But the show didn’t use any of that perspective. Literally nothing. Not a word.

Maybe I just sucked. Me talk pretty as a general rule — I’m pretty comfortable in that medium — but maybe I just wasn’t in good form that day.

Too skeptical again!

I think my contribution probably wasn’t used because I was just too skeptical.

Although I am not a mind reader, my brand of heavily referenced curmudgeonry was probably too much at odds with the story they wanted to tell. They were happy enough to criticize an easy and silly target like the claim that cell phone usage causes “horns” — and Nsikan Akpan was great on that topic — but I think that was just cover for hang-wringing about other harms of poor posture.

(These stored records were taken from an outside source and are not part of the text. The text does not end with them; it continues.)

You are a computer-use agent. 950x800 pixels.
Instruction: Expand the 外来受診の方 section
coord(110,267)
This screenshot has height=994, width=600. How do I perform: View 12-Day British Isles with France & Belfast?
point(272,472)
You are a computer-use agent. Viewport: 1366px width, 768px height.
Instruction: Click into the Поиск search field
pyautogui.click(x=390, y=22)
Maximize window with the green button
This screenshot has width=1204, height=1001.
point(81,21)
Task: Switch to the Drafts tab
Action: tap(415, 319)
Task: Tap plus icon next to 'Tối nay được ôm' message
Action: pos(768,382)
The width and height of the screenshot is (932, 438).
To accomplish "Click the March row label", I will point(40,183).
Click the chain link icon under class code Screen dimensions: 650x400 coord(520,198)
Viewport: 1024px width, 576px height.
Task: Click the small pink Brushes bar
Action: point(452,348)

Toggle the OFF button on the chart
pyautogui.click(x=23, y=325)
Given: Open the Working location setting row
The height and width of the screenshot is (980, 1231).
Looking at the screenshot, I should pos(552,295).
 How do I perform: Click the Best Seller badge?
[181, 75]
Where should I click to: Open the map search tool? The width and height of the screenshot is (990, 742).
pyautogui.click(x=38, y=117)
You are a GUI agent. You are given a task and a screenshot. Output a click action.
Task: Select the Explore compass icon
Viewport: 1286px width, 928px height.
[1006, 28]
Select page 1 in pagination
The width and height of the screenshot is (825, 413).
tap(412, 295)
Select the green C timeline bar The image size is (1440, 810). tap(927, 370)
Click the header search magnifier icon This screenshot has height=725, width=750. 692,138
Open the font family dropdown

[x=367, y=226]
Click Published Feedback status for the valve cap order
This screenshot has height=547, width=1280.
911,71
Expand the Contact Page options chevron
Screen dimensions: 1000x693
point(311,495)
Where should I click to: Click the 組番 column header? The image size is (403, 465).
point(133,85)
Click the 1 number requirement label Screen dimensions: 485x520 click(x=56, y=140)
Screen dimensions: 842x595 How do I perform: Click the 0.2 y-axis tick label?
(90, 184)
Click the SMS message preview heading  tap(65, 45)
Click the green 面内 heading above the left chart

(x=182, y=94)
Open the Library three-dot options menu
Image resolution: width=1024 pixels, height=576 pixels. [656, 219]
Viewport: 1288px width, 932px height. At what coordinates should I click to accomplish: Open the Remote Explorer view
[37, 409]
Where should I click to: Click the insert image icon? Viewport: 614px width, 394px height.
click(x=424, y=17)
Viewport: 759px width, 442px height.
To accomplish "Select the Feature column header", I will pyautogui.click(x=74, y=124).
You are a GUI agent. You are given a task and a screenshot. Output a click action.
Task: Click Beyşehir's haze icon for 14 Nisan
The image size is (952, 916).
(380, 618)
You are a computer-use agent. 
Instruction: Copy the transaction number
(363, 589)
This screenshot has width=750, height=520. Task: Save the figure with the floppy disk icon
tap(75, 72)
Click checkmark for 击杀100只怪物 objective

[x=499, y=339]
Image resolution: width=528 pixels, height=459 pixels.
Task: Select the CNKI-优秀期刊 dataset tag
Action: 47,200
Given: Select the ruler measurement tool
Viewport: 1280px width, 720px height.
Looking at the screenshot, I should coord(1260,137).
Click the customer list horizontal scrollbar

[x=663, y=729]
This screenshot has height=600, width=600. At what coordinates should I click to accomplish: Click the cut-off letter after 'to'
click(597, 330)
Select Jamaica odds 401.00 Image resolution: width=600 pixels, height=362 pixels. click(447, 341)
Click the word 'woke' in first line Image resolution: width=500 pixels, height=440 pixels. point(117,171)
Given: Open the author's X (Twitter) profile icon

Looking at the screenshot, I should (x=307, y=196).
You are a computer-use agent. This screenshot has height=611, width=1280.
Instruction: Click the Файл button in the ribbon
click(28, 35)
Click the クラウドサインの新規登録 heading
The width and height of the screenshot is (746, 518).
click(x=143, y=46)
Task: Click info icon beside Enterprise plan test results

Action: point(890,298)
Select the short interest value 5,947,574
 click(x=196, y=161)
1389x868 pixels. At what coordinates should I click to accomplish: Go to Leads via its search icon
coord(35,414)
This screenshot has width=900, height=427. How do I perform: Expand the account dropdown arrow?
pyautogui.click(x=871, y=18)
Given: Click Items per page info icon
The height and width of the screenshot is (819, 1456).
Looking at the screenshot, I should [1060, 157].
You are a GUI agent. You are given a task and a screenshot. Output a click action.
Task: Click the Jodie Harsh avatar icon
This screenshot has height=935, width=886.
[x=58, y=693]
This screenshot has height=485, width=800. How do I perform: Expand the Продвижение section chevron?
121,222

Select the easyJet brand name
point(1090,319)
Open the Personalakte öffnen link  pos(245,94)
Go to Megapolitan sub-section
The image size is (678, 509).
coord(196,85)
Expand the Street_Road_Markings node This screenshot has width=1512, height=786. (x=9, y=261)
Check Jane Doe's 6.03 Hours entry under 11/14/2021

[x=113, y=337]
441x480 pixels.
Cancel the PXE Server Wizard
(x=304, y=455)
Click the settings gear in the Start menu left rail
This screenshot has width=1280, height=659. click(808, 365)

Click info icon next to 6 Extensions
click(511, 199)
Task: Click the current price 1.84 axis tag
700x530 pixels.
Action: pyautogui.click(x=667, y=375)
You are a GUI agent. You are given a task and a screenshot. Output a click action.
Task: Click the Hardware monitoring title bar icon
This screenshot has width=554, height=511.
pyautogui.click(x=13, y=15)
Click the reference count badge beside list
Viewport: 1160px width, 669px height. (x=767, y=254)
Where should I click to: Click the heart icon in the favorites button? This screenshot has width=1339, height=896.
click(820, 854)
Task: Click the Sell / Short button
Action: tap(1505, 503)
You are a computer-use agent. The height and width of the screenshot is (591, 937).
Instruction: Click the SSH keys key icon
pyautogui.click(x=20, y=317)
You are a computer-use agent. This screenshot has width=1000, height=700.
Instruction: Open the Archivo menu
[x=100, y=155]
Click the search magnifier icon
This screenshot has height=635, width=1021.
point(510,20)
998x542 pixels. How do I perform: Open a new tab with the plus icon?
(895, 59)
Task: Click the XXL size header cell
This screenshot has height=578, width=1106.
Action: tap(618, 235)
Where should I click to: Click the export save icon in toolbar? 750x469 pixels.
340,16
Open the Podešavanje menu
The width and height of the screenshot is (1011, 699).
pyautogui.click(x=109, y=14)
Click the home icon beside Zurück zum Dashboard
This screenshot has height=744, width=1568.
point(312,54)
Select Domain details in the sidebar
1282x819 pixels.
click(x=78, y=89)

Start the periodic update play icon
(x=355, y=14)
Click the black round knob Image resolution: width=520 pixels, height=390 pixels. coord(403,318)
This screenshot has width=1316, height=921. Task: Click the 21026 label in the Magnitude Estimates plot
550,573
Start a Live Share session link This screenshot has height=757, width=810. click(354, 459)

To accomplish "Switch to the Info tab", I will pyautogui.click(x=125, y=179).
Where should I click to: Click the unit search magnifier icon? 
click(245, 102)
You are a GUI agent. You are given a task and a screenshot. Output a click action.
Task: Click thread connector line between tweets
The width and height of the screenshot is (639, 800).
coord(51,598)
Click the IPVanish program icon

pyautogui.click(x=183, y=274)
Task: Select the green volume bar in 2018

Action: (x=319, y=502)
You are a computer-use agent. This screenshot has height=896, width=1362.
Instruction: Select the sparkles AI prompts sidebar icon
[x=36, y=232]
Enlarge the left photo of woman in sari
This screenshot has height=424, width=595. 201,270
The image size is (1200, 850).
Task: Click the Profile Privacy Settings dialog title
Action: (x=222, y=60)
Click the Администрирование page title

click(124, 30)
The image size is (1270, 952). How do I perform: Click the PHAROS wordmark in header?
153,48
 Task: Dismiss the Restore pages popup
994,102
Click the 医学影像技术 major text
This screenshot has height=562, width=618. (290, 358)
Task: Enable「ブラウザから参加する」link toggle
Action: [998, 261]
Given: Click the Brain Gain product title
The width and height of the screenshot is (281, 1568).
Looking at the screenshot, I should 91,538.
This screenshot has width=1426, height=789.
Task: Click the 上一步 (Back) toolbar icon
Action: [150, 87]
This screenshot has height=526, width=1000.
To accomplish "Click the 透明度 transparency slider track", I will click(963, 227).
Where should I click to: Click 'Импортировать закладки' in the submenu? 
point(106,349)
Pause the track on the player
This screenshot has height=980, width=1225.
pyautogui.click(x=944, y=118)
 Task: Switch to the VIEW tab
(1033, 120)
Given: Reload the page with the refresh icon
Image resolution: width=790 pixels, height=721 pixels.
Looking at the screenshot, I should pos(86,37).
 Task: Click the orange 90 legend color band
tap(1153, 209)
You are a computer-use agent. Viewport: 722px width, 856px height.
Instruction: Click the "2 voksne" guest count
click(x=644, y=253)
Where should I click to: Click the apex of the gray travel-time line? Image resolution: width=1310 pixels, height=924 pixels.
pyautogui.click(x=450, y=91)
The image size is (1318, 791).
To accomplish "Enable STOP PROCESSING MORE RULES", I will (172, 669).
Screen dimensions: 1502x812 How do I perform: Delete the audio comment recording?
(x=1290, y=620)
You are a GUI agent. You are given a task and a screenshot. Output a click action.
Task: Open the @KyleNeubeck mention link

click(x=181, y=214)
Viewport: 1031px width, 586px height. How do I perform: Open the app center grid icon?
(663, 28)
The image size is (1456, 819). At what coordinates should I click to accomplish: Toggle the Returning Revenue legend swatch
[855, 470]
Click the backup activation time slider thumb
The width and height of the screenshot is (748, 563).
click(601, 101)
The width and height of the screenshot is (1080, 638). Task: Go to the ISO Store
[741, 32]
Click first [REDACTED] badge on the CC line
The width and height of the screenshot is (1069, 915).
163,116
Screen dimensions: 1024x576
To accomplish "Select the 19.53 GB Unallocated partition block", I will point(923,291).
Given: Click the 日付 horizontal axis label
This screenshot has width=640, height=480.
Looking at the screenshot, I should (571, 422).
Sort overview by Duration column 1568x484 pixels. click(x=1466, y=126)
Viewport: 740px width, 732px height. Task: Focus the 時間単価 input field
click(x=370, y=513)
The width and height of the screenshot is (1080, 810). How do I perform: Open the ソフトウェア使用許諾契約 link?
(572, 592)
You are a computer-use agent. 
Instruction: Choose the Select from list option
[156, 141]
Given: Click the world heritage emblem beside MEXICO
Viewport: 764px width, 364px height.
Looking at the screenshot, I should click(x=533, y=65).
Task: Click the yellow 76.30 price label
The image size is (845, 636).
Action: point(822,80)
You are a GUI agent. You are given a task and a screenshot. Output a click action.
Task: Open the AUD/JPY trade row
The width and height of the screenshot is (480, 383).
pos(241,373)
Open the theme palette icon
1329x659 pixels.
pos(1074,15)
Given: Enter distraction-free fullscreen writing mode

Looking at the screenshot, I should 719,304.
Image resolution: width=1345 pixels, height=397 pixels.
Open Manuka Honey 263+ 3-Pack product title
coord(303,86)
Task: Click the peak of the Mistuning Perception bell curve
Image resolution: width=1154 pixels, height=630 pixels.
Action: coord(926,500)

And I just wouldn’t play along. All my answers swung away from worrying about posture.

Managing expectations of media

I thought I’d managed my expectations of this experience. I‘d hoped to be cast in the role of “token skeptic.”

So I was surprised-but-not-really that they just simply ditched nearly everything I said, extracted only one harmless bit of chit-chat about how I do movement snacking … which, by virtue of adjacency, reinforced the featured claim of the episode (which I knew nothing about in advance), an idea almost as bad as the cell-phone horns thing: that poor posture is emotionally harmful. Which was justified with a squirt of eau de science.

“Want to feel less stressed?” a heading on the episode page asks. “Try strengthening your core and sitting up straight.”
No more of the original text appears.